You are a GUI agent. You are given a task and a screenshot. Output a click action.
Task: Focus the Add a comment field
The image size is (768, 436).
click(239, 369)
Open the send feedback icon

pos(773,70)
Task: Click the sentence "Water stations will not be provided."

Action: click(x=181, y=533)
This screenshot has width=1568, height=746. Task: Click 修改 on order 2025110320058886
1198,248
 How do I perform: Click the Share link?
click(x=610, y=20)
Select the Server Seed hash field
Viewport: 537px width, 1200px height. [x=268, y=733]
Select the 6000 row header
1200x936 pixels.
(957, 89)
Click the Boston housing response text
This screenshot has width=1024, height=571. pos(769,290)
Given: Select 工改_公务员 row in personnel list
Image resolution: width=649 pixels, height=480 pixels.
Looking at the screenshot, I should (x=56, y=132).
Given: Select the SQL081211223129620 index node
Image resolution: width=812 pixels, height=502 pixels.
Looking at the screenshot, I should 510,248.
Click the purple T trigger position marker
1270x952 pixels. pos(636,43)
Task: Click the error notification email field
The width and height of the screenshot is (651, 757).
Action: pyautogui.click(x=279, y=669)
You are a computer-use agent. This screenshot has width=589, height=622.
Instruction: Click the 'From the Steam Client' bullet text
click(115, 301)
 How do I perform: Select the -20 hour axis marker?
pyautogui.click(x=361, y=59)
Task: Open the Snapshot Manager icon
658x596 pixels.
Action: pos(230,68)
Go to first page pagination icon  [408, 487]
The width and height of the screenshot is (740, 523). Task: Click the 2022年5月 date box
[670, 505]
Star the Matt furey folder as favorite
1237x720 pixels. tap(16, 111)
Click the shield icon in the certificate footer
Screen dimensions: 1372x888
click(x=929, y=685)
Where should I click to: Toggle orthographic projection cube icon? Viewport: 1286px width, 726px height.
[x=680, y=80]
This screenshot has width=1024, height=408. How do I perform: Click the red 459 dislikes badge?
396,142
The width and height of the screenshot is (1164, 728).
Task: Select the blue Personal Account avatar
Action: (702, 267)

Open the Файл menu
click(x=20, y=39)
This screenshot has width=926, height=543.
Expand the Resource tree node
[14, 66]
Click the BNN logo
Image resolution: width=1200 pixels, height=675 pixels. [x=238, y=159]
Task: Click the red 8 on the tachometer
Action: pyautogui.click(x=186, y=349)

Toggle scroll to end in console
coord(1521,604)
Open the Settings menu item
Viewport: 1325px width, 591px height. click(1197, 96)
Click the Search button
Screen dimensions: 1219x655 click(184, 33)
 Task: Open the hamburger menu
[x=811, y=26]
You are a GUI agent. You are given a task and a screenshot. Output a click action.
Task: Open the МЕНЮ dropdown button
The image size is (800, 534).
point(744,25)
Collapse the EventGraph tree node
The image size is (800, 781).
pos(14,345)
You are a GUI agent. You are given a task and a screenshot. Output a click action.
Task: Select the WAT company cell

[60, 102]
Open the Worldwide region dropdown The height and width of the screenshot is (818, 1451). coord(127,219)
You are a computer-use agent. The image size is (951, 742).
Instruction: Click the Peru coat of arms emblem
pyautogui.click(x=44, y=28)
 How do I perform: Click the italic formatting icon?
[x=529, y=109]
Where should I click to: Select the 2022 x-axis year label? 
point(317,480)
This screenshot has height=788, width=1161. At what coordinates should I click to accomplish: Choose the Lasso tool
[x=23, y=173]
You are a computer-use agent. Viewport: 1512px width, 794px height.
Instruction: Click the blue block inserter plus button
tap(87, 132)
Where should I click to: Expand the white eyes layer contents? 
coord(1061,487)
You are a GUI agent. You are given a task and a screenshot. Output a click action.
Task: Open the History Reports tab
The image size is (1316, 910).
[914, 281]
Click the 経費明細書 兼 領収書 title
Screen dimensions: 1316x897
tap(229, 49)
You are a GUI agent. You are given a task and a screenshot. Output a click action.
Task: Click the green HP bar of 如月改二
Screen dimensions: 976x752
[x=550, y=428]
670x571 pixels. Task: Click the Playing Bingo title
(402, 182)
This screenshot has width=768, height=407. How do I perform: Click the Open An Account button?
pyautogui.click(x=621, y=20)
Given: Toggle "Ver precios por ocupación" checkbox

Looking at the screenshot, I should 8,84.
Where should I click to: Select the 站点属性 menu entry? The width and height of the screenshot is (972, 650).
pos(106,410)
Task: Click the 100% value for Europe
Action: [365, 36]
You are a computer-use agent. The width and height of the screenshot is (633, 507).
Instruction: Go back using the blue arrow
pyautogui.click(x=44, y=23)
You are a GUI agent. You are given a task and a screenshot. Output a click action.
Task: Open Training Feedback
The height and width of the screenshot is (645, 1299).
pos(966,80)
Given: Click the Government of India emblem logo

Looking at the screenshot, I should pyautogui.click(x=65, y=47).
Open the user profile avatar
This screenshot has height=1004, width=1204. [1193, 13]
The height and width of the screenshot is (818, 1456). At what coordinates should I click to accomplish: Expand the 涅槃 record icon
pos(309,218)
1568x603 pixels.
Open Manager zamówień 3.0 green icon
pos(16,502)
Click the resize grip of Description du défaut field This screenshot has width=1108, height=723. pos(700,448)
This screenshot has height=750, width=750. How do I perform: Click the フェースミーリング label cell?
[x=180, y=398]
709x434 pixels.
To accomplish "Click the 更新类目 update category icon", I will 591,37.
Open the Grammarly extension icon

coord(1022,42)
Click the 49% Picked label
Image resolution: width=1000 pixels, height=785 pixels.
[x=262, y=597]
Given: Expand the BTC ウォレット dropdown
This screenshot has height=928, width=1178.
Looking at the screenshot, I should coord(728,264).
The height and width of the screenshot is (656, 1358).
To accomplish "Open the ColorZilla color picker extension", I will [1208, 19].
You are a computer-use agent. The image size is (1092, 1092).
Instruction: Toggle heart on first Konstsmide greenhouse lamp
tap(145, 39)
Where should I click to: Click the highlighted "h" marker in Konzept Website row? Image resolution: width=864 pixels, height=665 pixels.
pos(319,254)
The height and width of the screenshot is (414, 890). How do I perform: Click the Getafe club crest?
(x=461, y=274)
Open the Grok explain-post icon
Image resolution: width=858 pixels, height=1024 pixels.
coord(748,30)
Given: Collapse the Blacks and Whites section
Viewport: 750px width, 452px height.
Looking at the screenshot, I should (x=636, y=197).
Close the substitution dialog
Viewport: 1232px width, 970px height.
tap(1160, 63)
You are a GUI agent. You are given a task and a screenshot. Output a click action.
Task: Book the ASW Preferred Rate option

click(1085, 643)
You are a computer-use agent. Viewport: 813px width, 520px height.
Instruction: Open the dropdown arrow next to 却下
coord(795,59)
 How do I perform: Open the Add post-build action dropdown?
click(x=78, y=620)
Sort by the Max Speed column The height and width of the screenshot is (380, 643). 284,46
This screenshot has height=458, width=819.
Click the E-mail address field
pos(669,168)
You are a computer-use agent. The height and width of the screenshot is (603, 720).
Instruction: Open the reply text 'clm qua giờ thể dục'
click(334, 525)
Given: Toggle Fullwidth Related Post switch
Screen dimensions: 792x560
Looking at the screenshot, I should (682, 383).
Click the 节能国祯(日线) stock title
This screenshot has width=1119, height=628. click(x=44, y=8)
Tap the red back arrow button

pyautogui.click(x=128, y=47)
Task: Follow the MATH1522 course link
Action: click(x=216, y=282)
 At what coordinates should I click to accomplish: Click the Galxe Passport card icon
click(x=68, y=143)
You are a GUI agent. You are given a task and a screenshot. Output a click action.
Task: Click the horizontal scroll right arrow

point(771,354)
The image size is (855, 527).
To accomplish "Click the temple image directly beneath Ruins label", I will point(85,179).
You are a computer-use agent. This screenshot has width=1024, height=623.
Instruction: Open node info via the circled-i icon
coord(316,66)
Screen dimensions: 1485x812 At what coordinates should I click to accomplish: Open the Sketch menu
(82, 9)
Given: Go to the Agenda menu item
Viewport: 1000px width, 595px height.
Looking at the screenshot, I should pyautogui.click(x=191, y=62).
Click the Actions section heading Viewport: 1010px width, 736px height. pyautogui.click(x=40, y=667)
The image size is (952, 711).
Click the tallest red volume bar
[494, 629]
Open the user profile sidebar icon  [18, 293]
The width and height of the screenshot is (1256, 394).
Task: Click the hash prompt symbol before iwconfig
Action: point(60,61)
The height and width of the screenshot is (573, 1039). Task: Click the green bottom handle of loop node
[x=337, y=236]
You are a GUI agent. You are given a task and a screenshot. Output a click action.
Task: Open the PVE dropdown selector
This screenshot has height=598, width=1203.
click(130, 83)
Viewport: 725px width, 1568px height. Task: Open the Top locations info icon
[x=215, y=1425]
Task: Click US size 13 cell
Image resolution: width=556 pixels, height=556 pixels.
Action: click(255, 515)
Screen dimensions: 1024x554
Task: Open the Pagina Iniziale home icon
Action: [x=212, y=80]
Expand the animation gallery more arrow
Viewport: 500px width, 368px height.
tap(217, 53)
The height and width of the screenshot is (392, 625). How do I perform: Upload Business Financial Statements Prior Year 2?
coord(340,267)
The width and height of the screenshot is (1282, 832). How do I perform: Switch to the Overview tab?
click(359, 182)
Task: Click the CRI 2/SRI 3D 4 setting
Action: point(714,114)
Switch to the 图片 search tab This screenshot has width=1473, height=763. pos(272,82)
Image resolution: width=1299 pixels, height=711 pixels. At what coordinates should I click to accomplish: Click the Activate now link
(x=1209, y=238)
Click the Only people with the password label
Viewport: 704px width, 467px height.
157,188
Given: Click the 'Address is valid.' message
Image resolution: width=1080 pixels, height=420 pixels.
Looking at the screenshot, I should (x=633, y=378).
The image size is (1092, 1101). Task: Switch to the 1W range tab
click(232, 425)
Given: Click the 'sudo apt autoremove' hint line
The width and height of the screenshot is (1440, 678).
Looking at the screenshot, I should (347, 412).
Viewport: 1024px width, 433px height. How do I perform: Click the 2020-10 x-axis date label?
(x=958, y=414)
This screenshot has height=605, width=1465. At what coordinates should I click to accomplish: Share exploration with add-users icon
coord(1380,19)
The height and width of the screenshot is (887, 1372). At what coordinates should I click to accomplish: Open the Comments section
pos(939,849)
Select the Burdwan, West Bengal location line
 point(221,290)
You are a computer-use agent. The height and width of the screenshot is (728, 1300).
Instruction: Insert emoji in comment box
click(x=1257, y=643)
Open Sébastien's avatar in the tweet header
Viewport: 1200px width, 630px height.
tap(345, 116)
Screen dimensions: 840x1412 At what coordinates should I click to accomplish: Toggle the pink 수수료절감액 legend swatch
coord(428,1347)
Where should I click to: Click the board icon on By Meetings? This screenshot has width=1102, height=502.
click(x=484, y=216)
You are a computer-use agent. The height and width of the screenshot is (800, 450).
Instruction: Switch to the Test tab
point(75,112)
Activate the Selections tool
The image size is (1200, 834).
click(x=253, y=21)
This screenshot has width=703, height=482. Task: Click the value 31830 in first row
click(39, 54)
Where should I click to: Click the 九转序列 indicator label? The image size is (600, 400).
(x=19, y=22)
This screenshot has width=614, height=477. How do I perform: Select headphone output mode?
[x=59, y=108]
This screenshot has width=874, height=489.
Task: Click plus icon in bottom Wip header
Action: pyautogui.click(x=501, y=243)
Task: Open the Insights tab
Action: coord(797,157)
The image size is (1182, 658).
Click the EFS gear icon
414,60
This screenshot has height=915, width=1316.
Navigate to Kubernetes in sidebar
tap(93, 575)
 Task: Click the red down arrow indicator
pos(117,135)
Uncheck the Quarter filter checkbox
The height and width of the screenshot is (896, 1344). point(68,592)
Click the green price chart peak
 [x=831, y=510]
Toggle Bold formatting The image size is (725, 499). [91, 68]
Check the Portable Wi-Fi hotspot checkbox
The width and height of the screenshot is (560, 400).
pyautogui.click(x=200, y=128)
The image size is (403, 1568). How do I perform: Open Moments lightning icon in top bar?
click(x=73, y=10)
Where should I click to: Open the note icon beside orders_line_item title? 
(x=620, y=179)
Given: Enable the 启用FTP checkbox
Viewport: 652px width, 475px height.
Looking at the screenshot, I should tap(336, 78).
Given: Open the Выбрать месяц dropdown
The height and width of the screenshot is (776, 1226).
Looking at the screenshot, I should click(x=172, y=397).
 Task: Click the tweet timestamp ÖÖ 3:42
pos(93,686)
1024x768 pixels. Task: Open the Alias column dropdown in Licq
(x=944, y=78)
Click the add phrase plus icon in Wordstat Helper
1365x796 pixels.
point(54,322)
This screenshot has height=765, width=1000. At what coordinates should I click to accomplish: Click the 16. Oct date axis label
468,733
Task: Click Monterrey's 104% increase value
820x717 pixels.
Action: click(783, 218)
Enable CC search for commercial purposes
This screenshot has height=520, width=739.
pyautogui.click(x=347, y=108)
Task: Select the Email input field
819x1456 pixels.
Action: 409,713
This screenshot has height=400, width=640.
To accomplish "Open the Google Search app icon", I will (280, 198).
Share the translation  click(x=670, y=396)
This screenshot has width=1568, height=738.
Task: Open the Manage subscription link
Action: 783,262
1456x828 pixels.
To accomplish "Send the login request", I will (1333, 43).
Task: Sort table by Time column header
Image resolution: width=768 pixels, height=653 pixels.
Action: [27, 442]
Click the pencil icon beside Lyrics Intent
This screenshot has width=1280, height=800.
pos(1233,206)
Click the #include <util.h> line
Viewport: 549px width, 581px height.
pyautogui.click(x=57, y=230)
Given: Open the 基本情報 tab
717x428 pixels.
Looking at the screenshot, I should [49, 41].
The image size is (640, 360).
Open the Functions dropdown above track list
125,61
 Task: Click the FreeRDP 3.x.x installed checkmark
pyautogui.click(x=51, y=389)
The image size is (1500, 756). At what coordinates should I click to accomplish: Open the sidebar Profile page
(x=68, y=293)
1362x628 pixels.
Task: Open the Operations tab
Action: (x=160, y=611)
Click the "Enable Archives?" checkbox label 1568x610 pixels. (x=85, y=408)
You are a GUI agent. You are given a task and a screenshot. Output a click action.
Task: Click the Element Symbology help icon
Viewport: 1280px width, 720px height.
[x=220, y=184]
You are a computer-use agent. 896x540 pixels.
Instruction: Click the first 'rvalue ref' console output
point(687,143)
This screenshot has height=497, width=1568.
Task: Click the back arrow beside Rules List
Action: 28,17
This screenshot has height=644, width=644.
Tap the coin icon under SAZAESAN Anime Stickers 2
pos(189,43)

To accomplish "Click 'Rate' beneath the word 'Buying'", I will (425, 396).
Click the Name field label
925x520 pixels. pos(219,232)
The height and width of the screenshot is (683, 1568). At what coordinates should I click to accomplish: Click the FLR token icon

★ ★ ★ ★ ★ ★ ★

Reproduce verbatim the lines above, from the line with "Uncheck the Quarter filter checkbox" through the line with "Check the Portable Wi-Fi hotspot checkbox".

TASK RESPONSE –
Uncheck the Quarter filter checkbox
The height and width of the screenshot is (896, 1344). point(68,592)
Click the green price chart peak
 [x=831, y=510]
Toggle Bold formatting The image size is (725, 499). [91, 68]
Check the Portable Wi-Fi hotspot checkbox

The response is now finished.